Member Since May 2018 - Comments: 2025
3:41 PM, 24th April 2026, About 1 day ago
Reply to the comment left by Paul Essex at 24/04/2026 – 11:59
If they actually had the income to do it, together with the ‘stake’ in society that allowed them to put down a deposit, if “Gen Z” was a single person, or couple with no kids, who had the money to buy a 3-4 bed principle private residence in an area outside London or our other major cities and rent that to a family (average PCM rent in England £1.3K PCM) using the HMRC rent-a-room scheme to make the income tax efficient and then rented a flat in a city near work and were able to make that work-related rent tax deductible as a work expense then they’d probably be better off in the long-term even though the PCM rent on the city flat might be similar to the house.
You have to be working hard AND have the wit to do this. It means you’re not an idiot.

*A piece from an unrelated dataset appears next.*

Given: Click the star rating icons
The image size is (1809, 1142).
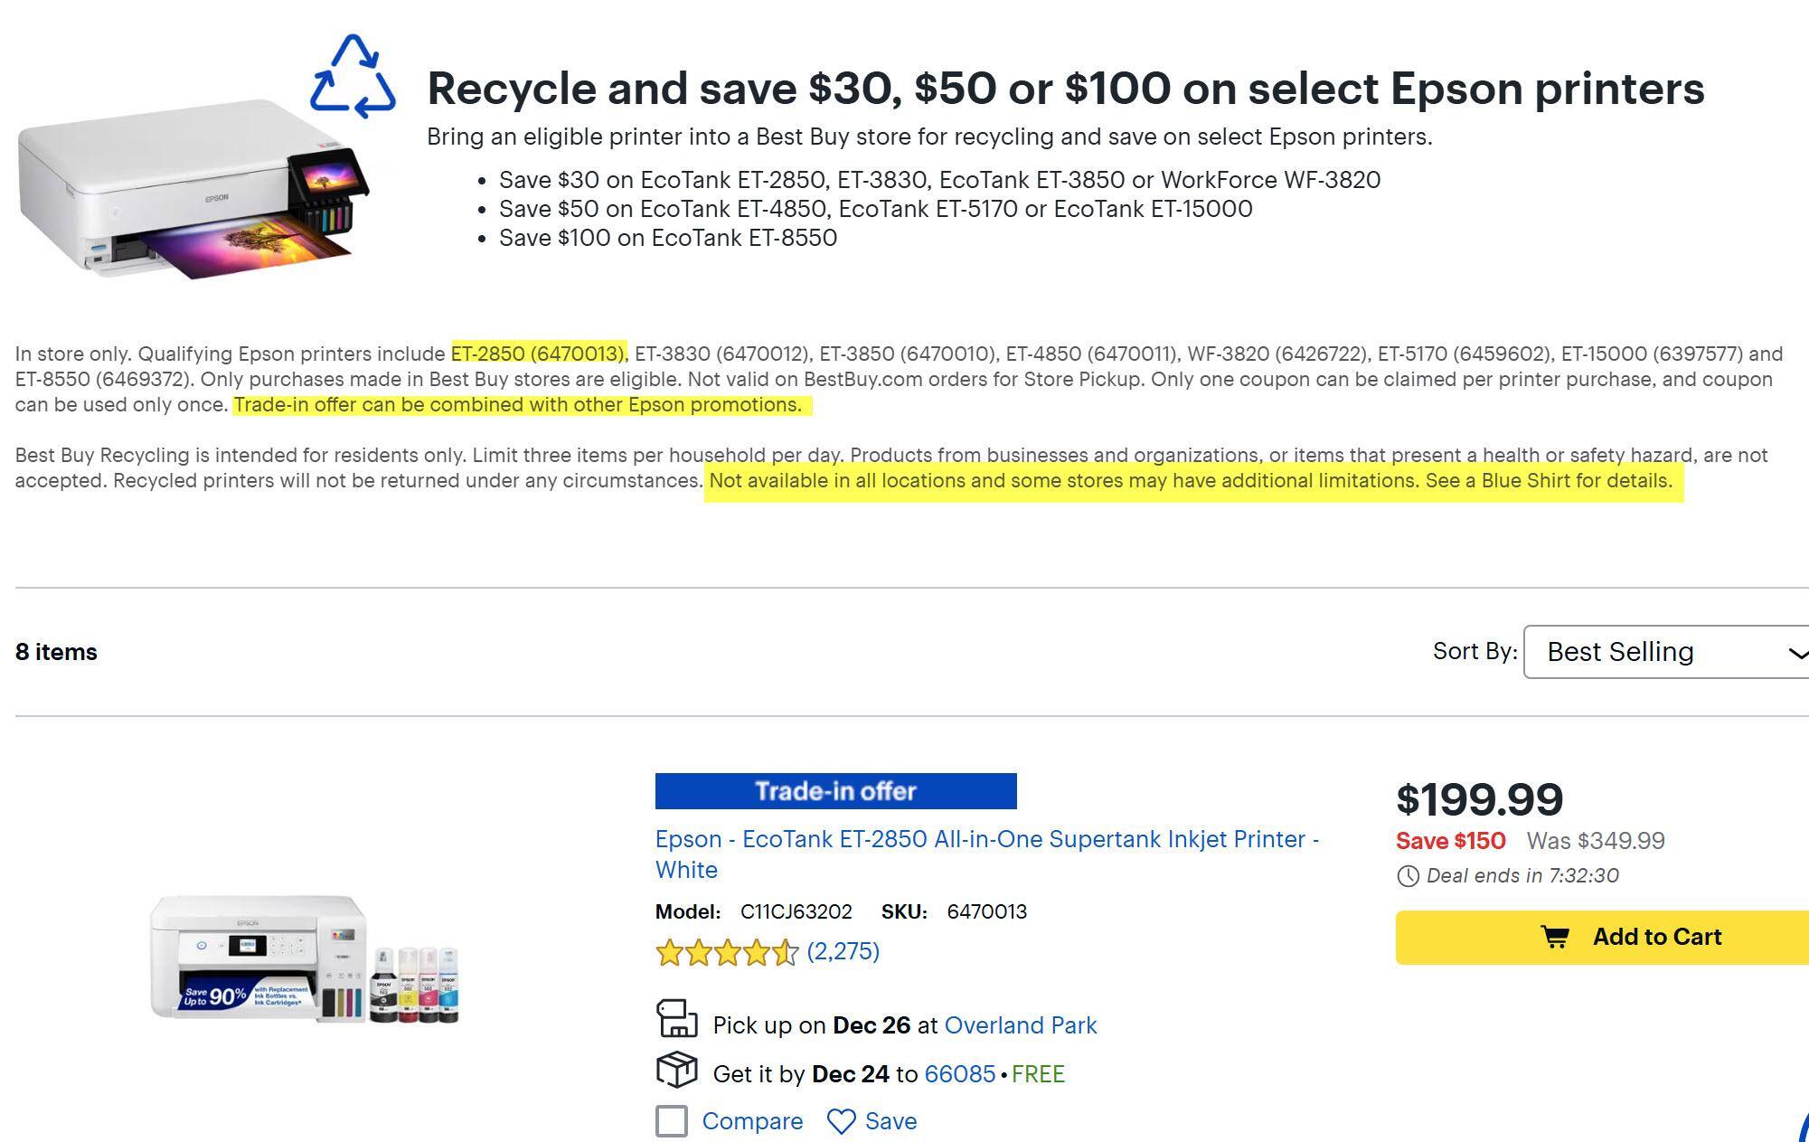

If Gen Z are doing this or aspiring to do this then it means they have grown up, got to grips with the realities of life (i.e. work and the tax system) and this should give us all hope. This activity would be socially useful, compared to owning second properties in holiday ghost towns. The parties on the lunatic fringes talking about rent controls probably wouldn’t like the Gen Z people trying to get somewhere in life as these would just be the latest bunch of capitalists. It’s also not clear whether these hard-working “Gen Z” people would qualify as part of Kier Starmer’s definition of “working” people…would these people working hard to service the debt or manage the debt on several properties be “Strivers”? However hard they might be striving.
Fortunately these days, as we enter the run-up to local elections, the system has got simpler. If you want to know whether the party you might want to vote for is going to consider you to be a “striver”, or a “worker” working very hard in the city to try and give yourself a secure future, without being reliant on the state, all you need to do is to look for one thing. If you aren’t an idiot because you’ve been able to work out how the tax system works and still find ways to make it worth your while working hard you may not have sufficient time to find out where the idiots are that you just should not vote for: Right now it’s really simple….the idiots in the political system are the ones talking about ‘rent controls’. And the parties that have failed the electorate, are failing, and will fail them are the parties that elected self-publicists talking about rent controls to be their leaders.